The reason I've now rambled so much about the ACD, though, is that I credit a large portion of my good days to following this diet so strictly. In the past two weeks (14 days), I've had probably 3-4 days that I would consider good-for-me (I say it like that because these wouldn't be considered good days to the general public, but for me they're a welcome change of good!), another 4-5 days where I've had at least some decent moments where I've been able to fix a meal or two or do a few small things around the house, and only the remaining 5-6 days where I was bedridden all day/in massive pain of some kind/couldn't lift my head from fatigue/lack of energy. THAT IS AWESOME TO ME! I truly think this change has been one of the most significant I've made in my treatment thus far, and I plan on continuing it indefinitely because when something so basic can yield such positive results, why would I not do it? Yes, it was probably a little easier for me to make the switch than it would be for someone who doesn't already have to follow a strict diet like the Lyme diet (I've not been able to eat gluten, dairy, eggs, refined sugar, yeast, and multiple other foods for a year now), but it is doable.
Is it always easy to come up with a variety of meals that a.) taste good, b.) are easy to fix, even on bad days, c.) comply with every ACD guideline? No, not always. BUT the longer I stick to this diet strictly, the easier coming up with meals becomes.
Becca's tips to make the process easier:
Like I said, it's not easy at first (even though I haven't had refined sugar in a year, I had sugar cravings when I eliminated fruit, agave, etc.), but it does get easier. Even though I know that's one of those things that everyone who had ever done a low-whatever diet says about cravings. Just trust me, it gets easier. And it's possible to maintain this as a healthy lifestyle since you're feeding your body what it needs to heal and you're not putting things into it that will cause further damage or impede your healing ability or ability to function.

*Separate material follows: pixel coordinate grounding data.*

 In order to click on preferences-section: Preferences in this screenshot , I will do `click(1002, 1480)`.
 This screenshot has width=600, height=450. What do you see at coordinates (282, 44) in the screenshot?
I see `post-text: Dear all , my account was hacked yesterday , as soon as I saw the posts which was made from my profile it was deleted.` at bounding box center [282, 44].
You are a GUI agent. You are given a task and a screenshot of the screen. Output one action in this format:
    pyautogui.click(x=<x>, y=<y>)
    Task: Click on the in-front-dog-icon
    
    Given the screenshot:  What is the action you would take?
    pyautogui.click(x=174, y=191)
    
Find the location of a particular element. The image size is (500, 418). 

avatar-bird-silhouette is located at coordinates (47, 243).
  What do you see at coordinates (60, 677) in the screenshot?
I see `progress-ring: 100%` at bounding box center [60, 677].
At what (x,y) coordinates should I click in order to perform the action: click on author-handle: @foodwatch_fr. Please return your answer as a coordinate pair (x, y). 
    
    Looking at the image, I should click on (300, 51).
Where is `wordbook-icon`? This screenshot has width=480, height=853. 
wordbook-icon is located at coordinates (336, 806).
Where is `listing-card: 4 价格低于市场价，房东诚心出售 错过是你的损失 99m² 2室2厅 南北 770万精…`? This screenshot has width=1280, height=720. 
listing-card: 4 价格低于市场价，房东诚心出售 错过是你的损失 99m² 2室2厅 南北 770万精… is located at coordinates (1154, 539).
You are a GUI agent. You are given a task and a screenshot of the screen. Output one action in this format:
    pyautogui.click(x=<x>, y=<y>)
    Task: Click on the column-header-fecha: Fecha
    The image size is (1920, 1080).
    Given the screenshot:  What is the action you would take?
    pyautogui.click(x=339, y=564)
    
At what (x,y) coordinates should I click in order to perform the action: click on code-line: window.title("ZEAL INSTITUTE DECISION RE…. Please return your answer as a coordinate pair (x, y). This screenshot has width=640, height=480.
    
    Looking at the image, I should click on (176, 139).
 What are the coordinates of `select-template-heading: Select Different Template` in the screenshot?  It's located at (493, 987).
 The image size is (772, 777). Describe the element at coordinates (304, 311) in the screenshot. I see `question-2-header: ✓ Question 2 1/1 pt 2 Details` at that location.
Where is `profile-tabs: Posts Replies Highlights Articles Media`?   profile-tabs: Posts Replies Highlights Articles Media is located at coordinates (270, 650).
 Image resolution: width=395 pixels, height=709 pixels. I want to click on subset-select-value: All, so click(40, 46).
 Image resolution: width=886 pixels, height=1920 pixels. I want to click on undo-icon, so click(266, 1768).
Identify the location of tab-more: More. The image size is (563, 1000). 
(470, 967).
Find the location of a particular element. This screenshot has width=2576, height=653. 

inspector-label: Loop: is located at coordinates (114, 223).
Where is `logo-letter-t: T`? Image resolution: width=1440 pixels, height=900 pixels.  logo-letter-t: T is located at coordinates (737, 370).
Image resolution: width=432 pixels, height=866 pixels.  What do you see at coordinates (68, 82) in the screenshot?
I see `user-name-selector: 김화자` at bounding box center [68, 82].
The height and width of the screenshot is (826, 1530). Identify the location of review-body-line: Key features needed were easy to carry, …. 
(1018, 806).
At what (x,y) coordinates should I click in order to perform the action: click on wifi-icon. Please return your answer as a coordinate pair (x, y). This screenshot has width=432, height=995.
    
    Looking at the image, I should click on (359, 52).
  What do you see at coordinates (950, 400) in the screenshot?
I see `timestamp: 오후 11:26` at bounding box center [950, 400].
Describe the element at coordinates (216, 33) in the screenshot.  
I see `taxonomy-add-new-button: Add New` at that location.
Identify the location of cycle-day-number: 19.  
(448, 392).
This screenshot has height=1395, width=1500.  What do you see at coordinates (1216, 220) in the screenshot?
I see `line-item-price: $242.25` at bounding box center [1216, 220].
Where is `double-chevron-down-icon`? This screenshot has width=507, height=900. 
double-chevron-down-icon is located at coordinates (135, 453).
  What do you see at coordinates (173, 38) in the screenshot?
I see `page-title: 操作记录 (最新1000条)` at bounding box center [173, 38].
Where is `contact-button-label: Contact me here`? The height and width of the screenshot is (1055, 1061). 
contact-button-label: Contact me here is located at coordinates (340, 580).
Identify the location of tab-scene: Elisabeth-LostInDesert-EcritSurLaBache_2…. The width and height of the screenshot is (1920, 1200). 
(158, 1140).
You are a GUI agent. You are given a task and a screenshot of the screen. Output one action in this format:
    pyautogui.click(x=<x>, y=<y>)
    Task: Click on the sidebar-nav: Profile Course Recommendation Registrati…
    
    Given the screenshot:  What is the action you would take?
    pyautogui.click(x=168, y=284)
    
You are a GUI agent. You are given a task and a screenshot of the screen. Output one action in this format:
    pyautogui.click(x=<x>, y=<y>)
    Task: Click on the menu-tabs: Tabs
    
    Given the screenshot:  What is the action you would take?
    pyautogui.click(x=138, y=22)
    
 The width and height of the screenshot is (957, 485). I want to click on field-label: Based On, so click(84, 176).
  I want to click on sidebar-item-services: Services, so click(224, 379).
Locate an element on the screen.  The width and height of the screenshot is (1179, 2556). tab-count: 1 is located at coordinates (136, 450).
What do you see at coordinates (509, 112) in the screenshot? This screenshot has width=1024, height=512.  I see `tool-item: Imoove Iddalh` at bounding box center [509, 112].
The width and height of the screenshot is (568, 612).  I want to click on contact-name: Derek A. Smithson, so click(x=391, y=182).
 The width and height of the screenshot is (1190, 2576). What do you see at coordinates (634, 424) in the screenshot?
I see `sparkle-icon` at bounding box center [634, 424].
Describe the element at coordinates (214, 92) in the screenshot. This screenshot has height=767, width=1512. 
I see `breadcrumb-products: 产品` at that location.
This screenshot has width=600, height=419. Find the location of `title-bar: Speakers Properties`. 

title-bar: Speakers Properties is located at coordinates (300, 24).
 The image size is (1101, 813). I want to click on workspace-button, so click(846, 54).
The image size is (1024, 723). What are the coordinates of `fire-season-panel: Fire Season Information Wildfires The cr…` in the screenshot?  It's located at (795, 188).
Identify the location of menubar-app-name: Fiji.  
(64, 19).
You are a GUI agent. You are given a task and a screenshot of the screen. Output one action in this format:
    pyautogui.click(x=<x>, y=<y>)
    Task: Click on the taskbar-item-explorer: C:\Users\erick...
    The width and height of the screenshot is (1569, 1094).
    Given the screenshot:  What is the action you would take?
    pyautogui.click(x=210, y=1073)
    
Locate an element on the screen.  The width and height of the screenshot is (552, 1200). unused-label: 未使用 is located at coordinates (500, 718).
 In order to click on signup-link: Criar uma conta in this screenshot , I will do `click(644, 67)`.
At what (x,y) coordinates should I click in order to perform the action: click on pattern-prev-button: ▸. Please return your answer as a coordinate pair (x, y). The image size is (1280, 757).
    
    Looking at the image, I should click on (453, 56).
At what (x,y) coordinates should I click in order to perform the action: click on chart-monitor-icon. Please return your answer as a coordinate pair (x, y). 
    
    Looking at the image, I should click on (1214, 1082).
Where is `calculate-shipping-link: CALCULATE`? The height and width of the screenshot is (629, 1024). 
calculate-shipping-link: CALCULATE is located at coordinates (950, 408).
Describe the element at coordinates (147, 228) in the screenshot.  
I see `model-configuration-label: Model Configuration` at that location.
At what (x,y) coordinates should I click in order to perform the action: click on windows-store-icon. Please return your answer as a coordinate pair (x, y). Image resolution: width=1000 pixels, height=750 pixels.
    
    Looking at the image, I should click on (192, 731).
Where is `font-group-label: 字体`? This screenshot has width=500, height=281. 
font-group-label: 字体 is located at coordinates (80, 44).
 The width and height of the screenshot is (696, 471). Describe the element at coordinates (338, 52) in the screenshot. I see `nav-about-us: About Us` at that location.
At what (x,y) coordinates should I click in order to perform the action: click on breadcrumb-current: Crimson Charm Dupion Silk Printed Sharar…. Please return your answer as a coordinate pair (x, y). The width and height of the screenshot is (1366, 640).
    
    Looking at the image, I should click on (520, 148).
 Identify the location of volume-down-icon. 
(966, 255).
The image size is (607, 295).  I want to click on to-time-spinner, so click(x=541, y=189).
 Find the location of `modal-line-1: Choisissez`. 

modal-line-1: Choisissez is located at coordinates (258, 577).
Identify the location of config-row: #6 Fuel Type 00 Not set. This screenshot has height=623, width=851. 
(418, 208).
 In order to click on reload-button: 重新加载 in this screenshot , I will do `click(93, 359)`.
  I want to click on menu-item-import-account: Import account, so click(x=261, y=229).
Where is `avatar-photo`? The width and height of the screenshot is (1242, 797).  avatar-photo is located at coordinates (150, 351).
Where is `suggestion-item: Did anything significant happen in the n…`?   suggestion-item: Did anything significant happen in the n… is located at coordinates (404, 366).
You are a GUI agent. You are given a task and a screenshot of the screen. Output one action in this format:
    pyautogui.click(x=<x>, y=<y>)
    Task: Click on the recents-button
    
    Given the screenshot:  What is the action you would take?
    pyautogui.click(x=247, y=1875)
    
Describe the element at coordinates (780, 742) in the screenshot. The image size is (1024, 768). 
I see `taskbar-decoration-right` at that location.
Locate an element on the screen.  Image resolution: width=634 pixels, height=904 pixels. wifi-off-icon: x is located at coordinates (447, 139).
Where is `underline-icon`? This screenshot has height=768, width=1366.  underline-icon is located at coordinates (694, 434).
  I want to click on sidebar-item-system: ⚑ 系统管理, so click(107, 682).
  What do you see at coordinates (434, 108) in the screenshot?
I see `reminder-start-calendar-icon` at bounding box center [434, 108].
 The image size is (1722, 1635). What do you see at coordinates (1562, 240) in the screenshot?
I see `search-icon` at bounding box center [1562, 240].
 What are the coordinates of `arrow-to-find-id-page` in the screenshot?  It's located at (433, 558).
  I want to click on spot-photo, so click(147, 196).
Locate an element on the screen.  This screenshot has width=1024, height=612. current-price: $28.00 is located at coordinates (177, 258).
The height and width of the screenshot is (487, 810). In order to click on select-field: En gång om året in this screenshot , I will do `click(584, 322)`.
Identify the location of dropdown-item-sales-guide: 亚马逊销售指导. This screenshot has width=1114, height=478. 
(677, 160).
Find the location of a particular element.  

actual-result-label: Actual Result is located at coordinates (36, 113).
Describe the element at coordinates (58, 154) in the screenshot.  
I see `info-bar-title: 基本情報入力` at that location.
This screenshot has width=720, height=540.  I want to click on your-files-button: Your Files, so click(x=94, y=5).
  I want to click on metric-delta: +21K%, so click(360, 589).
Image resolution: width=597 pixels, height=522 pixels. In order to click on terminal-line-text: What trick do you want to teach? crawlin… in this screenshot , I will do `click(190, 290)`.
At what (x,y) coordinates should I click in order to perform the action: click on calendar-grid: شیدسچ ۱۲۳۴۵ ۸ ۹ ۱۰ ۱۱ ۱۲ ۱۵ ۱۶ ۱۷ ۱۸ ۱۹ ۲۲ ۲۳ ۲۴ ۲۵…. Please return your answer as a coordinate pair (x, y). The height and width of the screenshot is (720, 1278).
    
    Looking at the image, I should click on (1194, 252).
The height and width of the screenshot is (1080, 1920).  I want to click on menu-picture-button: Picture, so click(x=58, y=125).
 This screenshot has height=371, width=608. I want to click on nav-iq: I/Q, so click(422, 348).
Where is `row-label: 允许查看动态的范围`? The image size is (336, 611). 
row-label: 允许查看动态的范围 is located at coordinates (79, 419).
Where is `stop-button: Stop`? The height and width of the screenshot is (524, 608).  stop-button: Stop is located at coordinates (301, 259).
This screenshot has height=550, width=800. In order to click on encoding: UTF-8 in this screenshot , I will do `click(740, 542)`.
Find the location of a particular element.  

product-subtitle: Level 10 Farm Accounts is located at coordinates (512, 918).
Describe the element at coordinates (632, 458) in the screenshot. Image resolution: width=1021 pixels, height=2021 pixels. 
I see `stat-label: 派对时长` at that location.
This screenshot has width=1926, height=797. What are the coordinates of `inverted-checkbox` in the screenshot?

I'm not saying I'll never have dessert again in my life, but I am saying that for the foreseeable future the ACD is a way of life for me. Because during these past 3+ weeks, by undertaking this challenge of letting food be my medicine (in conjunction with the supplements and the treatment protocol I'm doing), I've realized to the greatest extent yet that God truly designs our bodies to be efficient machines--masterpieces even--and when we utilize the natural goodness He has placed on this earth in an effort to restore His temple (our bodies), and we acknowledge the healing power that is inherently part of all of us, we realize we've already been given one of the greatest tools for healing.
That last paragraph got a little rambly, but just trust that in my mind it made perfect sense.